Em parcela significativa dos lugares em que a Starlink é acessada, ela é a principal e, muitas vezes, única opção de conectividade, na medida em que lugares remotos que encontravam dificuldades de infraestrutura para se manterem conectadas antes da chegada desse tipo de provedor. A título de exemplo, a Starlink chegou a 90% das cidades da Amazônia Legal.
Diante desse cenário, esse texto propõe reflexão sobre o que está em jogo na decisão do STF. O que o atual cenário de conectividade no Brasil nos ensina? Como o poder público, por meio de suas diversas instituições e formatos, age para proteger a soberania nacional e promover o acesso universal à internet?

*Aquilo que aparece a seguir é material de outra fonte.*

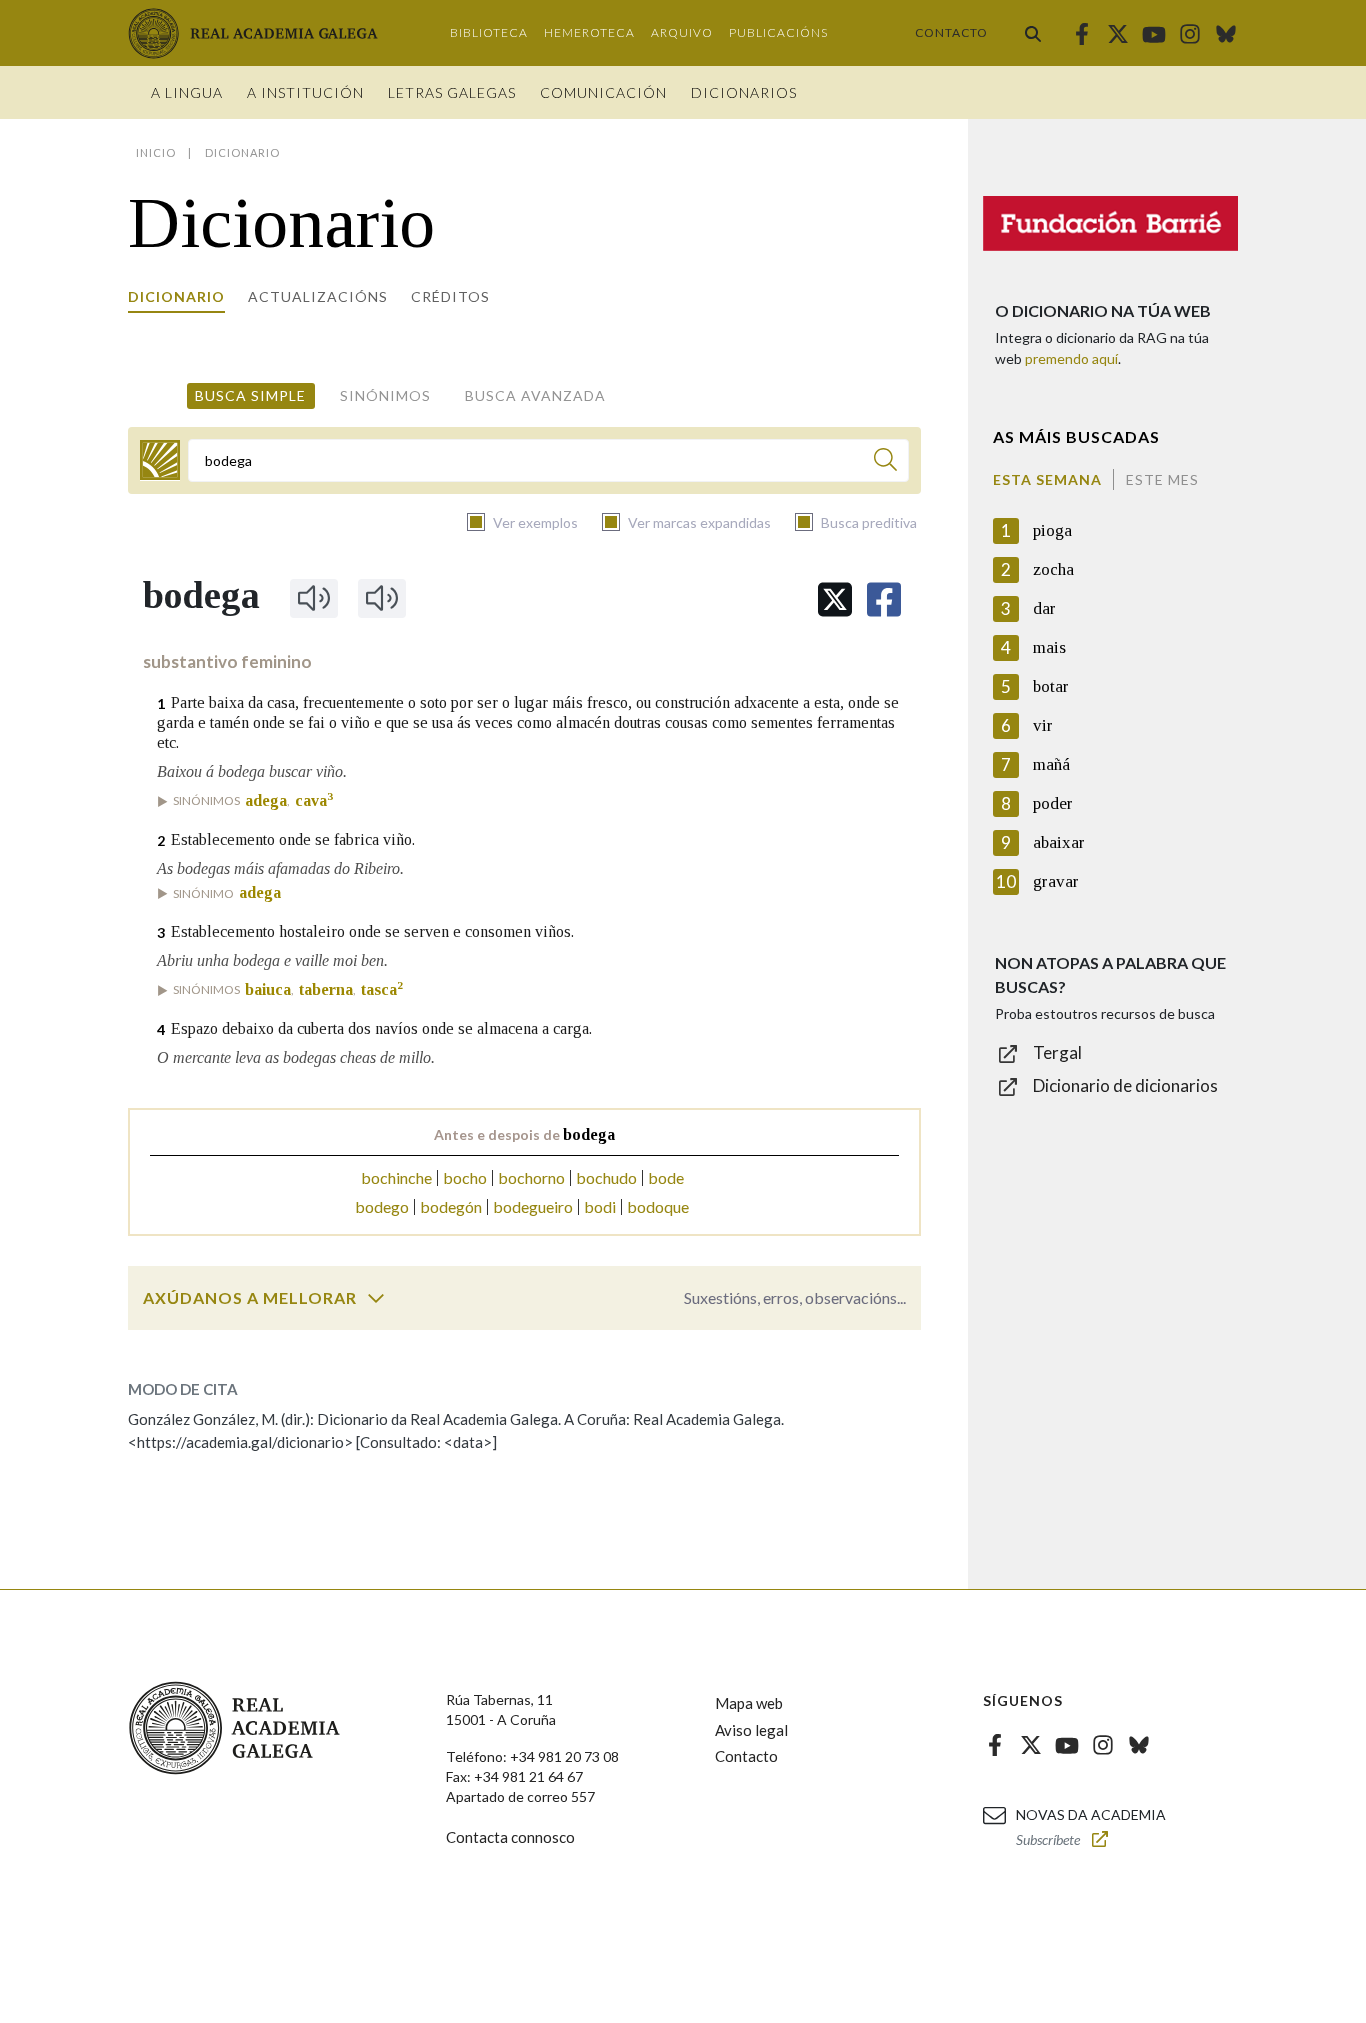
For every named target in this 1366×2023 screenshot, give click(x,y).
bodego (382, 1206)
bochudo (606, 1177)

As desigualdades de conectividade no Brasil: as regiões de difícil acesso e os satélites de baixa órbita
O acesso à internet é – ou ao menos deveria ser – um direito humano fundamental. Em 2011, a Organização das Nações Unidas reconheceu o direito humano “de buscar, receber e difundir informações e ideias de todo o tipo por meio da internet”. A nível nacional, a Constituição Brasileira, apesar de múltiplas emendas constitucionais apresentadas, ainda não consagrou o acesso à internet como um direito fundamental.
A internet não se apresenta, hoje, apenas como uma forma de acesso à informação e expressão, mas também como um meio de efetivação de direitos básicos, como direito à saúde, à educação, à segurança e aos direitos políticos. Em um contexto em que as políticas públicas estão cada vez mais digitalizadas, em que a transformação digital do setor público cresce, com o emprego estratégico de recursos e capacidades para a adoção de novas tecnologias em diferentes fases dos processos, operações e da própria mentalidade da gestão pública, garantir o acesso à internet é também possibilitar às pessoas o acesso às políticas públicas.
Contudo, no Brasil, esse acesso não chega para todos. De acordo com a TIC Domicílios, 84% dos lares brasileiros têm algum acesso à internet, independente da velocidade ou do tipo de conexão. O número pode parecer alto, especialmente se compararmos com índices de quase 10 anos atrás: em 2015, apenas 51% dos domicílios estavam conectados. Apesar desse crescimento, a distribuição regional do acesso não é uniforme. A região Sul e Sudeste registram 89% e 85% de domicílios com conexão, respectivamente. Em contraste, nas regiões Nordeste e Norte, os percentuais decrescem para 80 e 78% de domicílios com algum acesso à internet. Quando analisamos os dados de conectividade significativa, as discrepâncias são ainda maiores. De acordo com a pesquisa do NIC.br, 57% dos usuários de internet no Brasil têm condições insatisfatórias de conectividade. A investigação aponta que as regiões Norte e Nordeste têm condições inferiores de conectividade significativa no Brasil, quando comparadas ao Sul e Sudeste. O Norte e Nordeste têm as piores notas de conexão, com apenas 11% e 10% dos habitantes, respectivamente, com acesso considerado de alta qualidade.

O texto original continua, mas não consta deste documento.